WHAT IS NEEDED -
The listing below contains a span that opens with the line containing "Open 长盛盛世混合C fund" and closes with the line containing "This screenshot has width=588, height=385.". Return that span exactly.

Start of Block

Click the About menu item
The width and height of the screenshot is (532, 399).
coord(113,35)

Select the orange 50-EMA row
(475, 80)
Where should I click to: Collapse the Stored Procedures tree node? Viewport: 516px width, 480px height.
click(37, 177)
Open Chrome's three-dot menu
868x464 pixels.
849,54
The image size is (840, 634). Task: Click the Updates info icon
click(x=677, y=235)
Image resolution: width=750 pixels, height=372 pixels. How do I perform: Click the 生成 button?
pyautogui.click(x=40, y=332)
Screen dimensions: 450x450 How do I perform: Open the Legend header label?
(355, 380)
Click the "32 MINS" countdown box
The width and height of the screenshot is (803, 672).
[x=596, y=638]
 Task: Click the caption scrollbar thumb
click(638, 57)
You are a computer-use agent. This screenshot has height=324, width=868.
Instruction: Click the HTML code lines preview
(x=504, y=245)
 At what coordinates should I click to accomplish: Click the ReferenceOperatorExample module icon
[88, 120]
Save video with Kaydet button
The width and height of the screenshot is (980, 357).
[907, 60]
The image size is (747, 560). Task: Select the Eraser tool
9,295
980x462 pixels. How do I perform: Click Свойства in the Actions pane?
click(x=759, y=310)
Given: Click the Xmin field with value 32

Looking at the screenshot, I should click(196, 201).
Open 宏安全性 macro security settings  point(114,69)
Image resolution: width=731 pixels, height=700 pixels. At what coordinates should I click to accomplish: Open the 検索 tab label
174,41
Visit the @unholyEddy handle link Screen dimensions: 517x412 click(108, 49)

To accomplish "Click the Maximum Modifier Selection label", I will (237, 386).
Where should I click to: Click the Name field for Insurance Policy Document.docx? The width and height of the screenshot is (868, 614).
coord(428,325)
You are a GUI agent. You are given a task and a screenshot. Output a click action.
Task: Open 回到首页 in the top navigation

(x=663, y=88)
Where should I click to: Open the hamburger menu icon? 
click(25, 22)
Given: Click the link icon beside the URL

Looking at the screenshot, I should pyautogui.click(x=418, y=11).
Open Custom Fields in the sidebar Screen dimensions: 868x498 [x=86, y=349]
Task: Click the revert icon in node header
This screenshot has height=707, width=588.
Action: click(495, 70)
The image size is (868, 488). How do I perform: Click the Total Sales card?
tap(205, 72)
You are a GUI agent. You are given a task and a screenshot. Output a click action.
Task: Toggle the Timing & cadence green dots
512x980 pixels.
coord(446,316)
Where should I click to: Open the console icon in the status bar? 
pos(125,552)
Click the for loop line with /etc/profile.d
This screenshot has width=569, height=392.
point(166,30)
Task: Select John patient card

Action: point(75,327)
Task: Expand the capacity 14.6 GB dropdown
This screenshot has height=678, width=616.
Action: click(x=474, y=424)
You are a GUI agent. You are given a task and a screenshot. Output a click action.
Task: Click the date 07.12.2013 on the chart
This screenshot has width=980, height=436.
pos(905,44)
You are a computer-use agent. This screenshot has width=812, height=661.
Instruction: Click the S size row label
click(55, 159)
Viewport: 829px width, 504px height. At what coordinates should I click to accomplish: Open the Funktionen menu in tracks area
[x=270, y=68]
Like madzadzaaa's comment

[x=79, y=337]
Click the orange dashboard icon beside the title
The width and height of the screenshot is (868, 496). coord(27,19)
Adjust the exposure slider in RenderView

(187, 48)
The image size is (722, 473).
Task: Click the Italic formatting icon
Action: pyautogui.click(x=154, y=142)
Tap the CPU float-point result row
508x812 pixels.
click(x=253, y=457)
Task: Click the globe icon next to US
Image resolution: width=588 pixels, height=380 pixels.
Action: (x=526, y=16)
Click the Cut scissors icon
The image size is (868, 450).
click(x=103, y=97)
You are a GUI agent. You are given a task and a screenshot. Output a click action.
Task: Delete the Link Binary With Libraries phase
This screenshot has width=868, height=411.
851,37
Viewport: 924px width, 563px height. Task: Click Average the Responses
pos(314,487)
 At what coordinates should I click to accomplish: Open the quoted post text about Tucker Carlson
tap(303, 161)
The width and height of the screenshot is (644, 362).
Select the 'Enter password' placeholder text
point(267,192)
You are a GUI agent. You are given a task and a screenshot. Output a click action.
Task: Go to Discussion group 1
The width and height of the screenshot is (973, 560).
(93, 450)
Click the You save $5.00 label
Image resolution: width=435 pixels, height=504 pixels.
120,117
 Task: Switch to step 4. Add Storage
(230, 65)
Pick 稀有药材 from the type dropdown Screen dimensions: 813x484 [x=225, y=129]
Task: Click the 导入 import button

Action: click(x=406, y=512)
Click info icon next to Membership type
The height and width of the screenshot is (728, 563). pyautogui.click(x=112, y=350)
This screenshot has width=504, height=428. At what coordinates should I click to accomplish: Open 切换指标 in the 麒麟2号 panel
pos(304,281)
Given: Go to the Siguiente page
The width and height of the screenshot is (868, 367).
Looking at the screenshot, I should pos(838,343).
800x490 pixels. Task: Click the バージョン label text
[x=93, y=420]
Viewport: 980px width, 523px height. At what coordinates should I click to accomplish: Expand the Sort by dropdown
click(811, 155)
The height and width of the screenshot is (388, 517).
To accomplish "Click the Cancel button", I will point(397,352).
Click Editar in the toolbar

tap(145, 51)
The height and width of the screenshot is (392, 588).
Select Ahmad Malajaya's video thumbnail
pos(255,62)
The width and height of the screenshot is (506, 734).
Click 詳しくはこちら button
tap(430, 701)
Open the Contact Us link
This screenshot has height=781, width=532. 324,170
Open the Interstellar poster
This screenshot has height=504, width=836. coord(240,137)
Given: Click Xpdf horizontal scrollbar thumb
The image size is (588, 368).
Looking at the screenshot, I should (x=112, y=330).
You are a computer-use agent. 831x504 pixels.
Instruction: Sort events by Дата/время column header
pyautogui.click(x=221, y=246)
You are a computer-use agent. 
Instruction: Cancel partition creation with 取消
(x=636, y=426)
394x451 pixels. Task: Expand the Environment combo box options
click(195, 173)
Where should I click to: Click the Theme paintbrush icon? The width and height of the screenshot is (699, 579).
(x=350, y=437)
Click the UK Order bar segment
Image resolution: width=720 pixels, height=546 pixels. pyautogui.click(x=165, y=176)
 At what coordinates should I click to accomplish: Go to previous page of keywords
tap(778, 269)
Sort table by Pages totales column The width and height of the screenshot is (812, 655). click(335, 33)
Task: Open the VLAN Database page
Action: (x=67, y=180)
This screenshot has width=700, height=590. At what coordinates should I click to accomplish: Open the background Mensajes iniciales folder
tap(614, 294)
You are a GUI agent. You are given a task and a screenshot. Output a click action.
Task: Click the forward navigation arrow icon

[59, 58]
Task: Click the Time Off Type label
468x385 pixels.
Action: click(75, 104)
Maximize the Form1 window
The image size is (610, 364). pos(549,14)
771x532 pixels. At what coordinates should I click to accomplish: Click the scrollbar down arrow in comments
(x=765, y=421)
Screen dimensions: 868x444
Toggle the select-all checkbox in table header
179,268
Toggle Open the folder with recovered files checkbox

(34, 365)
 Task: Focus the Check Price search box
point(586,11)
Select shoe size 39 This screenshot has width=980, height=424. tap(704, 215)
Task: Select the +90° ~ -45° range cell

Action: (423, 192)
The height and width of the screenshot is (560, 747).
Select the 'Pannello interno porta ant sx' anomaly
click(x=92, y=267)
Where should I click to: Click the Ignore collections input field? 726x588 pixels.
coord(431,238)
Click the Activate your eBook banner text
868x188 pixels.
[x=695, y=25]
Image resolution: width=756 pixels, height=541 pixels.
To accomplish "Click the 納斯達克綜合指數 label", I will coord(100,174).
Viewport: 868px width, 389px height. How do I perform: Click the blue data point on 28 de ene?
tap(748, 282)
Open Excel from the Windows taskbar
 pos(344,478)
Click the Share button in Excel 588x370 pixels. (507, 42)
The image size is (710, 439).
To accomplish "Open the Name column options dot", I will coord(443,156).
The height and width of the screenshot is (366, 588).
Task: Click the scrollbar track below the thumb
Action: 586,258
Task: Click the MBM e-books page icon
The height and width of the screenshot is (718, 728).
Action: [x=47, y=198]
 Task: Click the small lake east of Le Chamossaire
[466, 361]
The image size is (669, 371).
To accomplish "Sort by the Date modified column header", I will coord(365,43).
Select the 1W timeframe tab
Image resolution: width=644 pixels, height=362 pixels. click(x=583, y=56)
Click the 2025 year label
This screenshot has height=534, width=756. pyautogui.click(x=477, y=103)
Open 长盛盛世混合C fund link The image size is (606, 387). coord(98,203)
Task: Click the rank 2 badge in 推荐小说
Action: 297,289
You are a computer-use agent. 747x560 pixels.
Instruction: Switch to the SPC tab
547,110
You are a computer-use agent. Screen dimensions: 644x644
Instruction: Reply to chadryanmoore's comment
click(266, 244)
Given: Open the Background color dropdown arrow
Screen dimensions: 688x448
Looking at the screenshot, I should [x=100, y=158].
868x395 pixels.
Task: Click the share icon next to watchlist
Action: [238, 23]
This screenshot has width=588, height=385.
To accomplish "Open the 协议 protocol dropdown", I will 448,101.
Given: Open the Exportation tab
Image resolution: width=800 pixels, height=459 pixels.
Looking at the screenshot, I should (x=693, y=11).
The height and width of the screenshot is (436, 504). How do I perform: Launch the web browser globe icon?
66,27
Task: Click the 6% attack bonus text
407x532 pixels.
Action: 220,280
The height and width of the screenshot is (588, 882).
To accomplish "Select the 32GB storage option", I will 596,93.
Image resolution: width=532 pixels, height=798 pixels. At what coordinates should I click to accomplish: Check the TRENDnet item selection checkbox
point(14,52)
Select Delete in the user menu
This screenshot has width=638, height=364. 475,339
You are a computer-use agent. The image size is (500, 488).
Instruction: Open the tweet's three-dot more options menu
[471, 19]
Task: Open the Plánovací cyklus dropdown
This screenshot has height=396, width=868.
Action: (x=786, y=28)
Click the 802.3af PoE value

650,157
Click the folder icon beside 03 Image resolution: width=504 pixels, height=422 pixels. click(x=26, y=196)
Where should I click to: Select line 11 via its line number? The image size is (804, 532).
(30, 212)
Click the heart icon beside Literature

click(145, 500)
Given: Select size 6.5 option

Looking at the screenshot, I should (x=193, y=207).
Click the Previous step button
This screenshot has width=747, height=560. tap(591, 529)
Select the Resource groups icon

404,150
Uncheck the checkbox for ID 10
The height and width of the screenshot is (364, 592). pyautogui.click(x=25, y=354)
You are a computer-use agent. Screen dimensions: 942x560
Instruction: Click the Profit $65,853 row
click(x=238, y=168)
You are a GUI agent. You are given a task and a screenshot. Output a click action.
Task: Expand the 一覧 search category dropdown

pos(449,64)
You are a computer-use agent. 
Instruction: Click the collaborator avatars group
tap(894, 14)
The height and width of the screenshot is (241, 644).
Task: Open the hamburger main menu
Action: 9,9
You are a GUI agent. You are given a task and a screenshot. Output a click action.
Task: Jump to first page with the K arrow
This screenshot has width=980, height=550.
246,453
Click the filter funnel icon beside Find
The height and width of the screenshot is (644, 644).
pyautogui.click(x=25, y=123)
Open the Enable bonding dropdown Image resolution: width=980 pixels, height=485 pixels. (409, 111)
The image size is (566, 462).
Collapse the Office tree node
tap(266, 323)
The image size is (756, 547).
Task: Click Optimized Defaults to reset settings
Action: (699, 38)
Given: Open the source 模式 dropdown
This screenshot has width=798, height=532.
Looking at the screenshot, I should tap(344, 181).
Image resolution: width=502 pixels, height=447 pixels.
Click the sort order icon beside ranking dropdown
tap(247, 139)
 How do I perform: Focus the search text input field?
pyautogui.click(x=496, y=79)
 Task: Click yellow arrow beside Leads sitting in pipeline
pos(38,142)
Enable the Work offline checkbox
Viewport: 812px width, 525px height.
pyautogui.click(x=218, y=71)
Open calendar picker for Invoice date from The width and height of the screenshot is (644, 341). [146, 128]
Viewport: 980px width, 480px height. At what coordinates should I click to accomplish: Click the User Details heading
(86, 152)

End of Block

SOLUTION FOR THIS EXERCISE -
Open 长盛盛世混合C fund link The image size is (606, 387). coord(98,203)
Task: Click the rank 2 badge in 推荐小说
Action: 297,289
You are a computer-use agent. 747x560 pixels.
Instruction: Switch to the SPC tab
547,110
You are a computer-use agent. Screen dimensions: 644x644
Instruction: Reply to chadryanmoore's comment
click(266, 244)
Given: Open the Background color dropdown arrow
Screen dimensions: 688x448
Looking at the screenshot, I should [x=100, y=158].
868x395 pixels.
Task: Click the share icon next to watchlist
Action: [238, 23]
This screenshot has width=588, height=385.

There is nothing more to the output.